Sant’Anna nei Monti e nel degrado

Ti ritrovi a passeggiare lungo una strada romana, l'antica Via Julia Augusta, che era stata rimodernata nel I secolo dopo Cristo dall'imperatore Augusto e che dall'odierna Vado, la Vada Sabatia dei Romani, raggiungeva Ventimiglia, Alba Intemelia, per proseguire quindi sino ad Arles testimonianza dell'avvenuta romanizzazione del territorio. Percorri questa strada a mezza costa in un incantevole scenario mediterraneo, dominando il mare e il porticciolo di Alassio arroventato dal sole. Ma la sorpresa, la brutta sorpresa, ti attende quando credi di raggiungere le vestigia di un antico tempio cristiano, S. Anna nei Monti.
La storia racconta che quella struttura religiosa fu la primitiva chiesa parrocchiale di Alassio, eretta pare nel 940 da parte dei padri Benedettini che abitavano all'epoca l'isola della Gallinaria. Rimase parrocchia sino al 1507, continuando poi ad essere officiata sino all'epoca napoleonica. Ceduta a privati divenne stalla e cadde in abbandono. Fu però radicalmente restaurata negli anni 1968-70 e riaperta al culto. Pensavi, pertanto, di incontrare una piccola cappella di campagna, pulita ordinata come tante se ne trovano sulle nostre colline. Dopo meno di quarant'anni dal radicale restauro, annunciata da un cartello che la indica come Monumento Nazionale, ti ritrovi la desolazione, l'abbandono, la sporcizia. I rovi avvolgono buona parte del manufatto, l'interno, visibile attraverso un cancello, sporco e degradato.

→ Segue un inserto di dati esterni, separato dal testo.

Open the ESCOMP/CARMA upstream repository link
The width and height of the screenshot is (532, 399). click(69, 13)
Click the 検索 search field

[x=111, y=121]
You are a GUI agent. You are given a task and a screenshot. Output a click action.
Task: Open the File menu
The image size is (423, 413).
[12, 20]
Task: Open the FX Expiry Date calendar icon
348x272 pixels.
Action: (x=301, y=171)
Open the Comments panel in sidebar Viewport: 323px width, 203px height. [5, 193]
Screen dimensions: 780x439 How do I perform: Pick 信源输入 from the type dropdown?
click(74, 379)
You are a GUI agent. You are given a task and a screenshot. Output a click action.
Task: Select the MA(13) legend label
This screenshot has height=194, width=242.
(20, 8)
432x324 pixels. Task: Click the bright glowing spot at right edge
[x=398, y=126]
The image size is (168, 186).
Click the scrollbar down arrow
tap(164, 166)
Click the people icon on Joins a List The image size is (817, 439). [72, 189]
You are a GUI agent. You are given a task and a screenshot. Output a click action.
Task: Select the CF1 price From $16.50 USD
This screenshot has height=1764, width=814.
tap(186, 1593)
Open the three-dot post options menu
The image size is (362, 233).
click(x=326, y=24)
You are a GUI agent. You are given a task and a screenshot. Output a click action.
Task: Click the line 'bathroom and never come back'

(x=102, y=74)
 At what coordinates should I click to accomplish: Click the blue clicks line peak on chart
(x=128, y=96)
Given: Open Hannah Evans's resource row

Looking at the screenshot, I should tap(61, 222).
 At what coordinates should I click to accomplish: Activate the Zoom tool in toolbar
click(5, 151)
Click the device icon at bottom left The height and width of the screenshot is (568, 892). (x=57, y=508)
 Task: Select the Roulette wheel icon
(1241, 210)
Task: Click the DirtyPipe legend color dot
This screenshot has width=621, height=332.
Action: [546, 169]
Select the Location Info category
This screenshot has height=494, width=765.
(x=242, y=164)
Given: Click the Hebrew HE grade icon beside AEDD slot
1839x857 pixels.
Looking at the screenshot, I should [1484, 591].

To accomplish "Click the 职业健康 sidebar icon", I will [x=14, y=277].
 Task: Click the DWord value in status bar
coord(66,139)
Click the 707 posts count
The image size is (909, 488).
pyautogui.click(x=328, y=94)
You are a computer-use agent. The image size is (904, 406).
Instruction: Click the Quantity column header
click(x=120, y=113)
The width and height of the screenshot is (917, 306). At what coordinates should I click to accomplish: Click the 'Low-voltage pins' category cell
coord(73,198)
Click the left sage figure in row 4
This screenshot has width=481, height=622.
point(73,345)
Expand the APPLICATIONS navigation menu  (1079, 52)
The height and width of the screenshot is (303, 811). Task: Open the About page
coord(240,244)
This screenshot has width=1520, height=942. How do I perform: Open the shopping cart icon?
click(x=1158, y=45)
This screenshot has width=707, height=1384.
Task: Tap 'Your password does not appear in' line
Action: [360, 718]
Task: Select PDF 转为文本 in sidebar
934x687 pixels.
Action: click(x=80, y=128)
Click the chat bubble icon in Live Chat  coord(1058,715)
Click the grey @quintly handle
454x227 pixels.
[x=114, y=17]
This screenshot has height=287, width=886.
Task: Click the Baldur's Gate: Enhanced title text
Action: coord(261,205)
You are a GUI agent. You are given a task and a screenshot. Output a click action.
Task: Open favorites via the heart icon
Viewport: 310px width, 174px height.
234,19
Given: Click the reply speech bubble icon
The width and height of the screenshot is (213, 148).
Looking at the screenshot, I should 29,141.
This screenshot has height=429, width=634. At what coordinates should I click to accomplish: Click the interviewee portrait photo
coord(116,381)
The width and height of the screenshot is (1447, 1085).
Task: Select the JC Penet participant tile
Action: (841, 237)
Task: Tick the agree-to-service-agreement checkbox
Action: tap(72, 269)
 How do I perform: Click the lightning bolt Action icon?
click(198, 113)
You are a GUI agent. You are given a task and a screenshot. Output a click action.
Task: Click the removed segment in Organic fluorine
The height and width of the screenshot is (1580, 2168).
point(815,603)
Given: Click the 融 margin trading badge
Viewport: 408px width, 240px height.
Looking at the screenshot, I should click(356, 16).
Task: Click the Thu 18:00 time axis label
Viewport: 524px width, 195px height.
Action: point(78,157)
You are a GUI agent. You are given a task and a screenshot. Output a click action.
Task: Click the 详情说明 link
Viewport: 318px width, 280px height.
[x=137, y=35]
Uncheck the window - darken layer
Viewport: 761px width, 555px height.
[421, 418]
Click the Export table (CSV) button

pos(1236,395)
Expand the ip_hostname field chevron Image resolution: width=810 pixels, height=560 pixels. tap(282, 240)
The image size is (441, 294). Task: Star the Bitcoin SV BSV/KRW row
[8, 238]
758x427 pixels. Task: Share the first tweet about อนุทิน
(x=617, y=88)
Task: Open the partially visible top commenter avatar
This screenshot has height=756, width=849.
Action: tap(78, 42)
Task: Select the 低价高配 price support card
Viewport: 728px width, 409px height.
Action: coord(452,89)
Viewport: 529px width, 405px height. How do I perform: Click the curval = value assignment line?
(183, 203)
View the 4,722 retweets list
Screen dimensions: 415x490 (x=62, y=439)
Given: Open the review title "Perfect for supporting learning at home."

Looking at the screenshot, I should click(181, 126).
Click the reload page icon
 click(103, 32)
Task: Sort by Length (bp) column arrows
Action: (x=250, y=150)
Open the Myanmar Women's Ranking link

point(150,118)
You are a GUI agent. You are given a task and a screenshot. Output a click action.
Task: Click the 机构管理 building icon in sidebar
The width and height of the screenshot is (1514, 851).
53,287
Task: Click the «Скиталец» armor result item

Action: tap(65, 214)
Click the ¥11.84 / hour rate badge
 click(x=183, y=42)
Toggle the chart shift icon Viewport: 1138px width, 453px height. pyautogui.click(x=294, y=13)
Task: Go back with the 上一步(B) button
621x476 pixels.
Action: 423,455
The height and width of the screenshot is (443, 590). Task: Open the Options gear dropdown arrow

Durante i restauri erano venuti alla luce interessanti affreschi; il più esteso si trova sulla parete sinistra del portico e rappresenta il Cristo Pantocratore con alla destra una folla di beati e alla sinistra, l' "Angelo della salvezza". Questi affreschi ora sono ricoperti dalle solite scritte dei cretini, che non mancano mai. Peccato che si tratti di affreschi che si fanno risalire alla fine del XV secolo. Trovare un simile gioiello in un tale degrado ti deprime. Ci dicono che sia di proprietà privata, ma i restauri, a suo tempo, chi li ha finanziati? Abbiamo una Soprintendenza attenta alle problematiche che la nostra regione e lo dimostra il fatto che la cappella sia segnalata da un cartello che la certifica Monumento Nazionale. Le guide turistiche riportano tra gli itinerari consigliati la visita a questa chiesina. Ma allora perché si tollera che essa resti in quel degrado che ci fa vergognare di fronte ai tanti turisti stranieri che la visitano? Basterebbe poco, perché in effetti la struttura dell'edificio è ancora in ordine; basterebbe forse una sola giornata di un gruppetto di volontari per pulire lo sporco che domina ovunque, i rovi infestanti, i locali pieni di foglie secche. Resta comunque un affresco quattrocentesco irrimediabilmente rovinato e una piccola oasi nella macchia mediterranea di Alassio deturpata dall'incuria. Sarebbe bene che ogni tanto ci si ricordasse che la nostra Riviera non ha solo le spiagge, ma anche una collina.